DR RICHARD BAILEY, EXECUTIVE DIRECTOR OF THE LAKE MERRITT INSTITUTE DISCUSSES WILDLIFE ON LAKE MERRITT.
JM So you have the watershed inhabitants and that includes people, but aside from that you also have the wildlife and the inhabitants that live at the lake. What types of inhabitants, aside from people, live at the lake?
RB Lake Merritt is known as the first waterfowl refuge in the United States dating back to 1869 or 1870 I think it was. It predates Yosemite in that regard. It’s still a spot for migratory waterfowl to congregate, rest and feed. There are thousands of birds in the winter. And then in the summer we have a resident bird population. Mallard ducks, geese, black-crowned night herons, um, snowy egrets, common egrets… We have a Canadian goose population that rises dramatically during the molting season. We’ve had over 1,800 birds last June and July.
And a number of aquatic species: a dozen different kinds of fish including some small sharks, an occasional striped bass or bat ray in the Lake. Usually small fish. The County has bars across the channel leading to the Bay so the larger ones typically can’t get in. But you find most things you find in marine environments. We have sea squirts, mussels, barnacles, things like that that are commonly found in marine environments. Like at this time of the year when the water is warm you can see orange colored sponges. We have sea slugs that lay eggs out there at this time of the year. It’s quite a variety of life out there.

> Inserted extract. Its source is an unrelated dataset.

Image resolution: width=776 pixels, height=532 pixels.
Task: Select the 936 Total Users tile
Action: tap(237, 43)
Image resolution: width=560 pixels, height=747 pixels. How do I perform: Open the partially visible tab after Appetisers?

JM And you find that the lake has definitive seasons aside from the ones that mark the urban runoff, but that between the summertime when the geese show up and then they leave… What patterns have you seen over the last ten years with respect to Canadian geese?

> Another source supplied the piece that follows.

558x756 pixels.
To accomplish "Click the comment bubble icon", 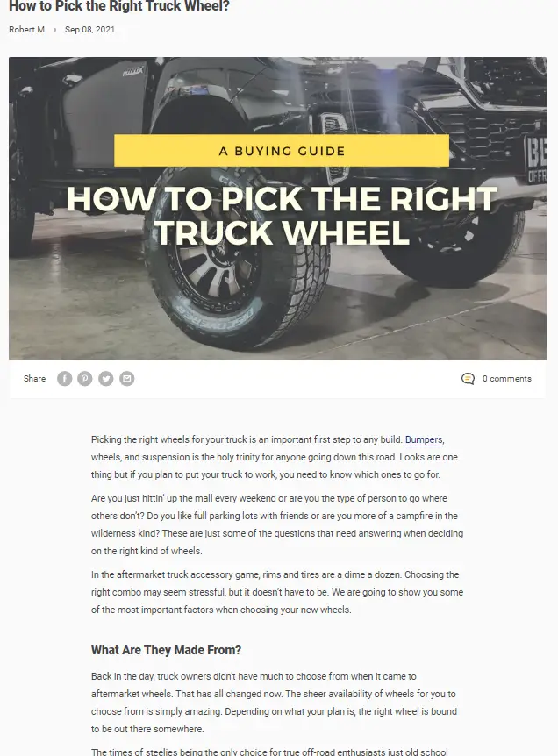I will (468, 379).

RB Well some people say all the geese were here before we were. But that’s not really true. Although there probably were some geese at the lake, but the resident population started with a number of injured birds that were dropped off and has grown rapidly so that at any one time, even during the fall or winter, you’ll find several hundred birds–three to six hundred birds–around the lake, geese rather. But in terms of seasons winter and the runoff season is a time for plankton growth in the lake, that’s why the water is murky.

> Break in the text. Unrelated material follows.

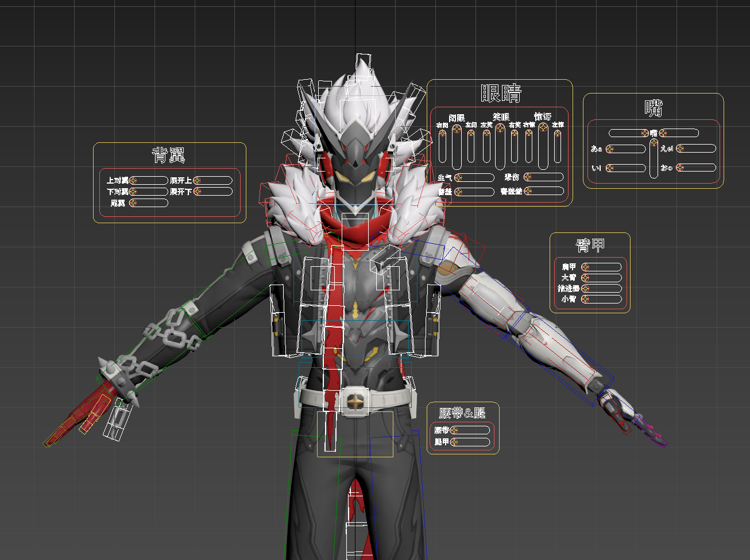Select the 闭眼 vertical slider handle
Screen dimensions: 750x560
coord(457,128)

About May and especially through June and early July the Widgen grass grows, this is a rooted plant that grows from the bottom, a sea plant that grows up five, six, eight feet tall from the bottom, chokes off part of the lake, uses up all of the nitrogen, apparently, we don’t know that for sure, but at that time the lake clears up and the water visibility, the clarity of the lake increases to five, six, seven, eight feet or more. Before the widgen grass gets growing, oh probably April, there’s a bloom of algae. That will continue on until the widgen grass takes over, typically in June. And the widgen grass dies off, typically oh in mid- to late-July, it dies, it just breaks off, floats to the shore and rots. Which is the source of one of our odors in the summertime.
By mid-August it’s pretty well gone; the City harvester boat removes quite a bit of it, but it’s like mowing a lawn, it just grows back from the bottom. And in late August and September through early October if there’s no rain, the water is clear. We’re not getting a lot of nutrients coming down the creeks, there’s not much runoff, and you can see the bottom all the way down to 10 feet.